■ **Extract provided**

↓↓↓

• Back to School Madness

    keepcalmbacktoschool

    This week was steeped in back-to-school madness. I thought I was winning by purchasing school supplies at the beginning of the summer. I forgot that was only part of the process.

    Clothes shopping was difficult this year. Hannah is in that transitioning stage between little kids clothing and junior sizes. I underestimated how hard this transition would be.

    I’ve gotten used to shopping at specific stores for the last nine years. Stores that (I failed to notice this before) barely nod at junior sizes.

    Which left me wondering ‘where the hell do I go from here?’ And then I realized, oh wait.

    Oh sweet Jesus . . .

    The mall.

    *quiet sob*

    If possible I would have spared myself the misery and shopped online. I’ll do anything just about anything to avoid the mall. The problem was that I’ve never shopped junior sizes and I had no idea what size Hannah wore.

    Which meant we had the added step of trying everything on.

    Wine should be served at customer service counters in the mall for precisely this reason.

    Connor is slightly easier to shop for. Size wise, anyway. Finding pants either kid will wear has been, well, interesting.

    Both of my kids balk like cranky cattle when I suggest they wear jeans. My fault, of course. I should have put them in jeans when they were younger. Now at six and nine, they abhor the feeling of denim.

↑↑↑

■ **Exercise objective**
Quote the back-to-school shopping post word for word, starting with "Oh sweet Jesus" and going on through "been, well, interesting.".

■ **Given data**
↓↓↓

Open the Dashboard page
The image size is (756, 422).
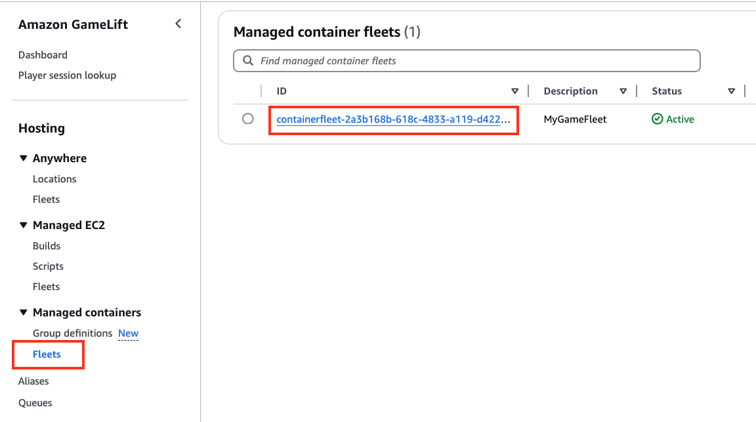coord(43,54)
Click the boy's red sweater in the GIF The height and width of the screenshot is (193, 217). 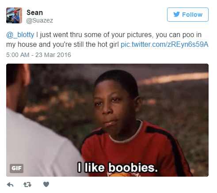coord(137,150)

↑↑↑
↓↓↓

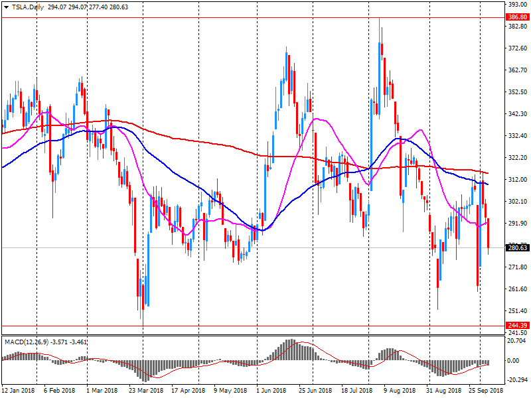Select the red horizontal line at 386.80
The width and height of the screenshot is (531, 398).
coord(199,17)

↑↑↑

■ **Expected output**
Oh sweet Jesus . . .

    The mall.

    *quiet sob*

    If possible I would have spared myself the misery and shopped online. I’ll do anything just about anything to avoid the mall. The problem was that I’ve never shopped junior sizes and I had no idea what size Hannah wore.

    Which meant we had the added step of trying everything on.

    Wine should be served at customer service counters in the mall for precisely this reason.

    Connor is slightly easier to shop for. Size wise, anyway. Finding pants either kid will wear has been, well, interesting.